> SELECTED EXTRACT
__________
As my dad would say, ‘they broke the mold when they made Chris Wenzler.’ He was a rare breed. I’m confident in saying there will never be another one like him. His dedication to his family, to his work, to his friends, to his employees, to student athletes, and to John Carroll University is unmatched. 

 

God has blessed me with many gifts, but unfortunately a great memory is not one of them. I met Chris in 2005 and worked for him in 2006. At the time, I knew that I wanted to work in sports, but I was far more focused on my social life than my future. And with that in mind, I don’t remember the exact conversation where Chris told me, “you should apply for this internship with the Buffalo Bills.” 

 

He knew a guy, who met a guy, who knew a guy’s dad who worked for the Bills. I do remember him saying that he would put a call in for me, but that his recommendation wouldn’t be enough. Turns out, the guy he knew left the Bills before they started interviewing candidates. I was on my own to get the job. Spoiler alert: I got it. 

 

But I do know that, without his belief in me, without that encouragement and that nudge, my career and my life would have been very different. And I’m one of so many people with a story like that.

 

My career path took me around the world and, ultimately, back to John Carroll in my current role. I can’t help but think there is a bigger plan at play. I’ve felt so fortunate to be able to support Chris in his job in the moments where cancer needed his full focus. 

 

And I can say that, without a doubt, my life forever changed when I decided to run a marathon to support the Wenzlers. And thank God, that in spite of the fact that my actual marathon got cancelled, my friends and family helped convince me to stage Wenzlerthon.

 

Through the training, the fundraising, the promotion, I found a new passion. It was always there, but Chris helped draw it out of me in the final months of his life. I’m so grateful that Wenzlerthon gave many of us an opportunity to support the family and also to tell and show Chris how we felt about him. 

 

The last eight miles of Wenzlerthon were the hardest thing I have ever done in my life. Realizing it’s OK to be vulnerable, I will admit that doubt crept into my mind. I wasn’t sure I could do it. That’s when I started to think about all of you. The Wenzler’s Warriors who were there with me. I didn’t know many of you before this journey, but Chris brought us together. He built the most incredible community across the last four decades.

 

The end of Wenzlerthon is something that will be with me forever. 

 

In that moment, my pain and my doubt turned into joy. And then I saw Chris. And we hugged. And I want you to know that every single member of the Wenzler’s Warriors was there. We told him that we loved him. We told him that our lives were better because of him. We told him that he inspired us. 

 

So how do we honor Chris’ legacy? One of the SID alums reminded me about Chris’ view on what separates DIII athletics from bigger schools and professional sports. Wenz affectionately called it the “give a s--- factor.” At bigger places, it may just be a job. Here, we genuinely care about what we do because every task, every game, every athlete, coach, parent, and supporter matters.

 

So, I leave you today with two challenges.

 

Number 1: In the coming weeks, months, and years when the tributes stop pouring in and we go back to our daily lives, carve out time to check in on Melissa and the kids. If you promise to do that, I want you to raise your hand right now. And Melissa, Madeline, and Oliver, I want you to look around this room and I want you to picture all the people watching online. We are here and we are not going anywhere. 

 

Number 2: There will be lots of ways to honor Chris. You can contribute to the Chris Wenzler Memorial Fund or the Go Fund Me accounts to support the family. You can continue to pray. But I think the way to ensure that Chris Wenzler lives on is to use your words and actions to make a difference for people the way Chris influenced you and me. Find the moments in your life and in your work where you can be a mentor. Use your gifts to encourage and to serve others. Live with love in your heart. Tell people how you feel about them. And always follow your passion.
__________
> PROBLEM DESCRIPTION
Answer these questions from the tribute to Chris Wenzler:
1. In what year did the speaker work for Chris?
2. Which team's internship did Chris urge the speaker to apply for?
3. Which part of Wenzlerthon does the speaker call the hardest thing ever done?
Draw only on the tribute to Chris Wenzler when answering.

> RECORDS
__________
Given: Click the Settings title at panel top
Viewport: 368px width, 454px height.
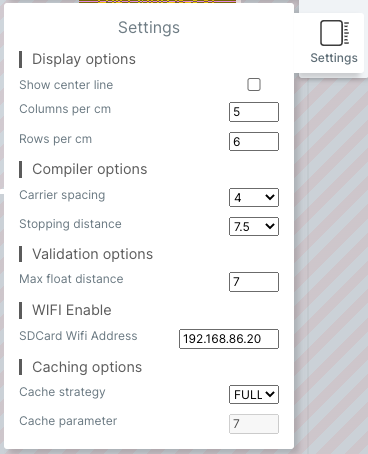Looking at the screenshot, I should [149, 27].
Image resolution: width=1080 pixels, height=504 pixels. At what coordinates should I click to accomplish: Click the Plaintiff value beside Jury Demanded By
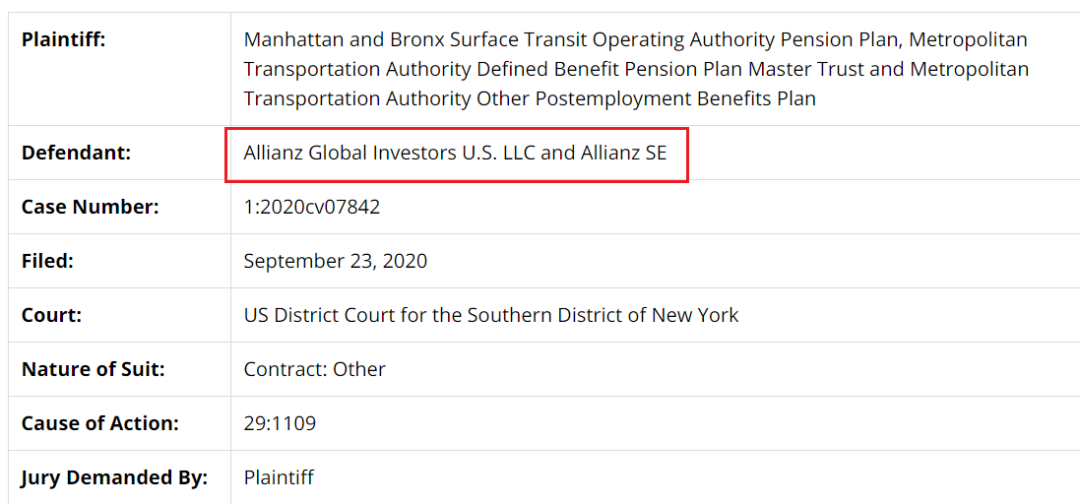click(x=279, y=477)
__________
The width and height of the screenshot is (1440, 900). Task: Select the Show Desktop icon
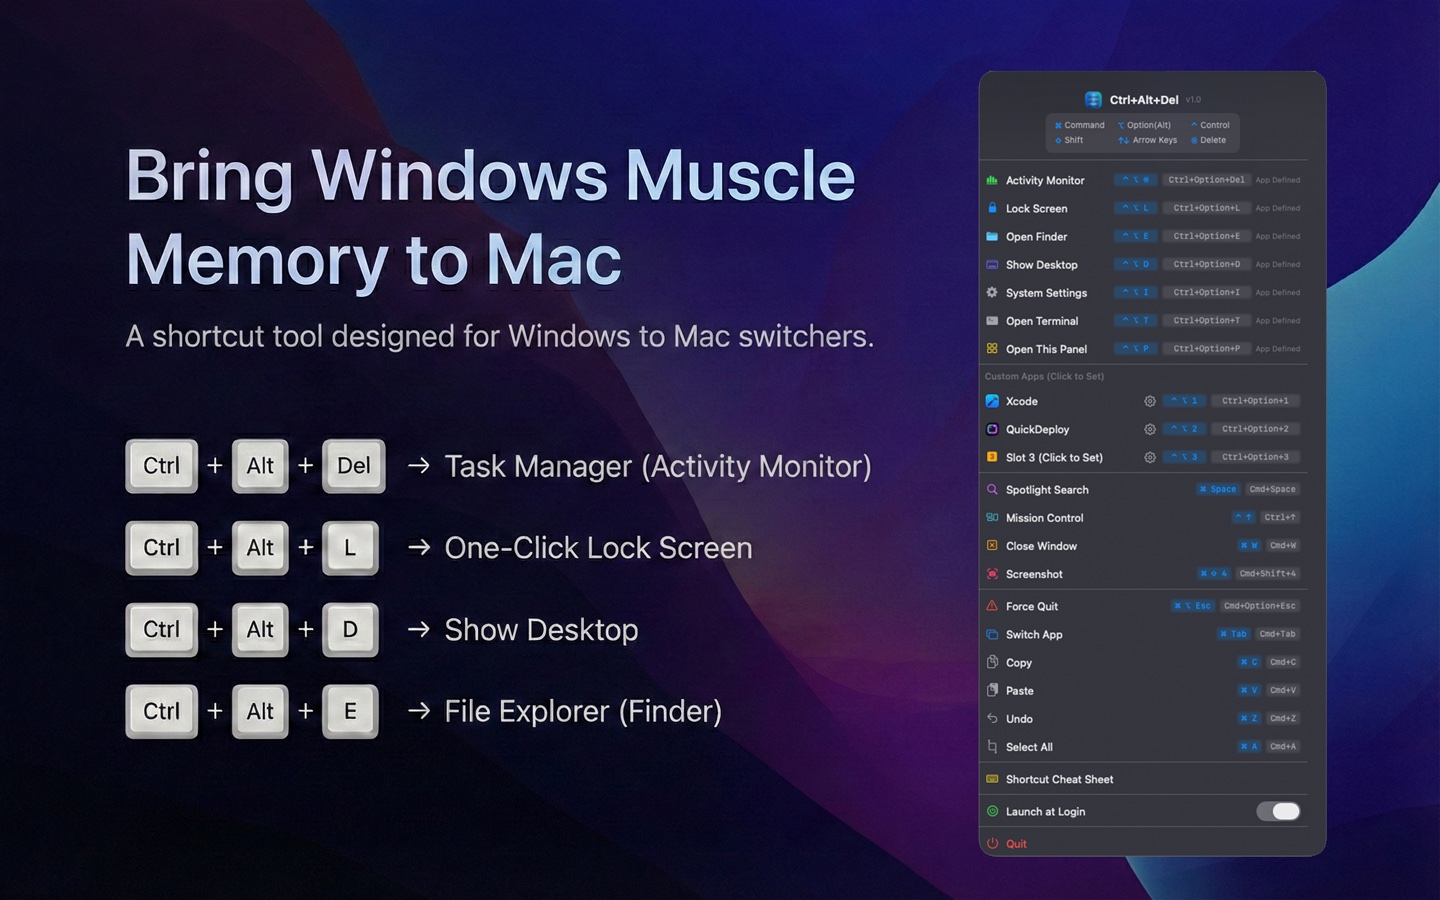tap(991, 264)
__________
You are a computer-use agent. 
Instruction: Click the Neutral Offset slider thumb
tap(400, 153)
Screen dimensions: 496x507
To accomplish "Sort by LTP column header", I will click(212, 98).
__________
> RESPONSE
1. 2006
2. The Buffalo Bills
3. The last eight miles